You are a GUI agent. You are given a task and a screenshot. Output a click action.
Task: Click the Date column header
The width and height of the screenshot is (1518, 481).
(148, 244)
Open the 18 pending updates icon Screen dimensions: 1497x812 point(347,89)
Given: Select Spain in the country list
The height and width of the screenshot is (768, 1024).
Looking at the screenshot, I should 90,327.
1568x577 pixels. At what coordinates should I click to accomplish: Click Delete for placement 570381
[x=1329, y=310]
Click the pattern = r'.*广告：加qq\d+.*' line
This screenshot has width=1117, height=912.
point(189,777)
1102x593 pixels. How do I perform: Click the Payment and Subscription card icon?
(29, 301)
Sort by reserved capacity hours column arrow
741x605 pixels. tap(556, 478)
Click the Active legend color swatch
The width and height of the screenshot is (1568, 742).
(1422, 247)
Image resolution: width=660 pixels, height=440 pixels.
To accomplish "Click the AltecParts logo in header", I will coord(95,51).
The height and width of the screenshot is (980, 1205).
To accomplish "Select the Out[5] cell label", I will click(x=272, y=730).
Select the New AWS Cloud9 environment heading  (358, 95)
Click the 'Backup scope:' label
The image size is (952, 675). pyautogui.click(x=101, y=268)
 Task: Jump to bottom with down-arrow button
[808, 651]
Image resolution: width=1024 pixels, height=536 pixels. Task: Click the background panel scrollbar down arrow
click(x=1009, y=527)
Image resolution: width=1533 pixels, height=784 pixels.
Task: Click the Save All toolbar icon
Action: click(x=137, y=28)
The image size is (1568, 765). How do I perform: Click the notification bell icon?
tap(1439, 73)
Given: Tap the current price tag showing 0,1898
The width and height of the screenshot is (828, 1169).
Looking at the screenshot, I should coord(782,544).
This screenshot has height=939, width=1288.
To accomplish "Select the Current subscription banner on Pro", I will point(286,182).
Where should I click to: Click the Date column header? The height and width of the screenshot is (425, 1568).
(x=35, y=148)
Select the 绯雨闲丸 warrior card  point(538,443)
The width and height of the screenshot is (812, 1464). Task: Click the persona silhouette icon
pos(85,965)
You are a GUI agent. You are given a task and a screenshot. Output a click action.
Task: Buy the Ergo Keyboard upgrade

============================================================

Exercise: Each line from the top of the entries above through the line containing "Given: Select Spain in the country list" must be transcribed exactly, and no other line may appear.

Expected output:
You are a GUI agent. You are given a task and a screenshot. Output a click action.
Task: Click the Date column header
The width and height of the screenshot is (1518, 481).
(148, 244)
Open the 18 pending updates icon Screen dimensions: 1497x812 point(347,89)
Given: Select Spain in the country list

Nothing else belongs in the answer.